"What do you think you were doing, Ji‑hoon‑ssi?"
Ye‑seul's voice cracked through the narrow backstage corridor, echoing off concrete and pale wood. Her black dress swayed close to her legs, silk catching in the draft. Her long black hair clung to her neck with the faint humidity left from the stage lights. The air smelled faintly of varnish and resin. She shifted aside automatically to let the next contestant pass, a boy still whispering finger numbers under his breath, and then locked her dark eyes on Ji‑hoon's back.
He didn't slow. The neon leak from the waiting room's heavy wooden door painted his slightly unkempt hair silver‑white. His dark eyes stayed fixed forward, distant, almost tranquil, too calm for what he'd done. Each step of his shoes against the tile was measured, deliberate, like a metronome oblivious to the noise around it.
"Ji‑hoon‑ssi, are you even listening?" she said again, sharper, her voice unsteady with disbelief.

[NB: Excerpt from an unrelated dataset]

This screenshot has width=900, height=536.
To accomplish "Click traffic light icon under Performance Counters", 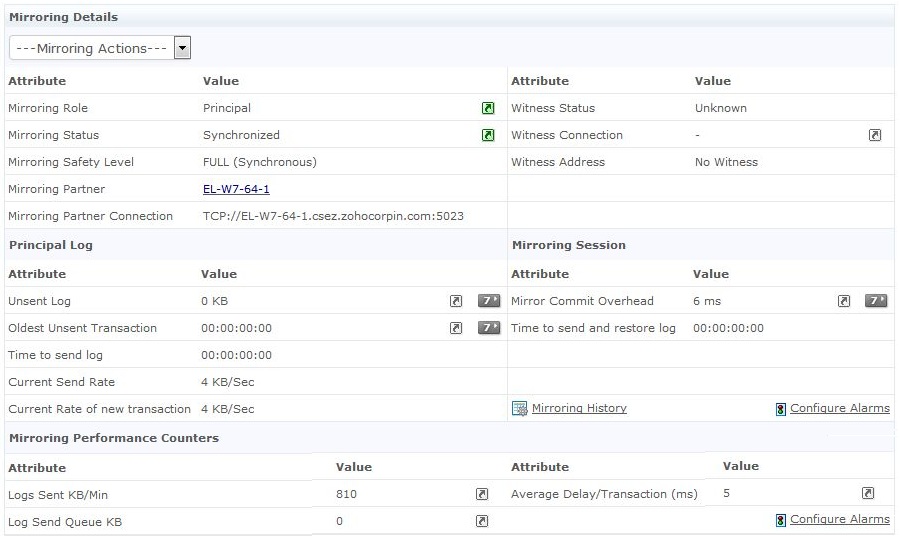I will (x=780, y=520).
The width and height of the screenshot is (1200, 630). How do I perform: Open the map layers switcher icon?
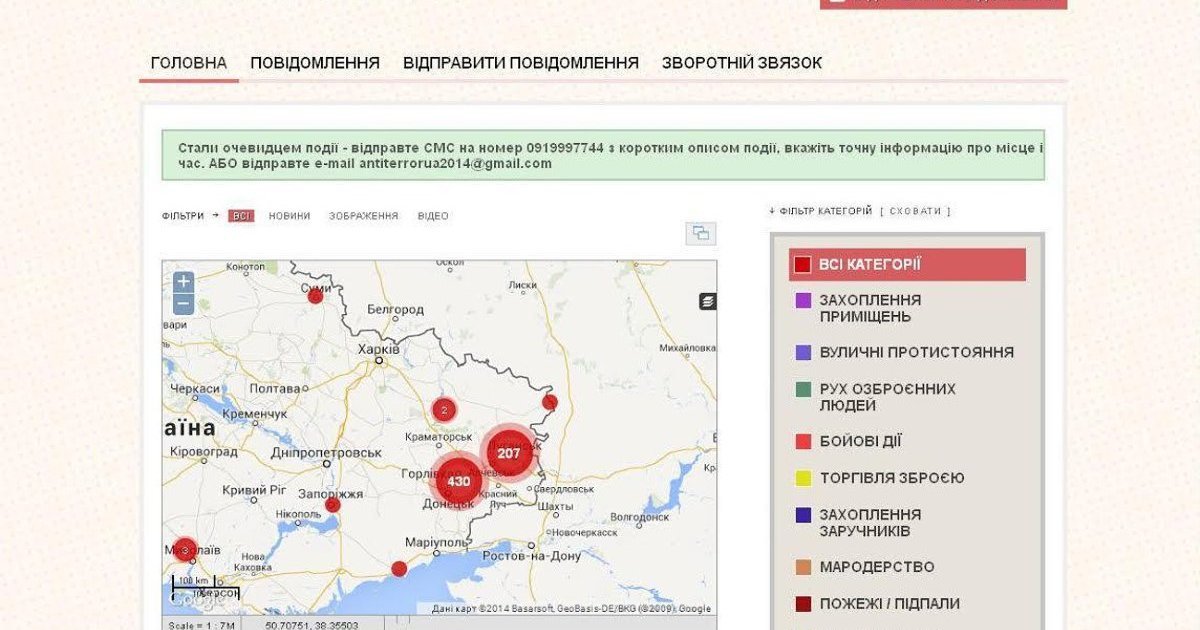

The door's heavy hinges groaned as he pushed through. A rush of air met her: metallic from the strings, sweet hairspray, bitter instant coffee, sweat, and nerves. In her periphery, the waiting room moved—fingers ghosting through phrases, fabric whispering, breath held and released. A girl in a beige dress mouthed a Debussy passage silently. Another tapped tempo on her thigh while fixing her lipstick. Someone adjusted a pedal spring with a metallic click that cut the air. From down the hall came clashing phrases of Chopin's Scherzo No.3 and Prokofiev's Sonata No.7, each stopping abruptly before starting again—competitors running through the same measure, desperate to perfect the final jumps before stepping on stage. The chaos of rehearsed sound collided and dissolved, a churn of rehearsal nerves.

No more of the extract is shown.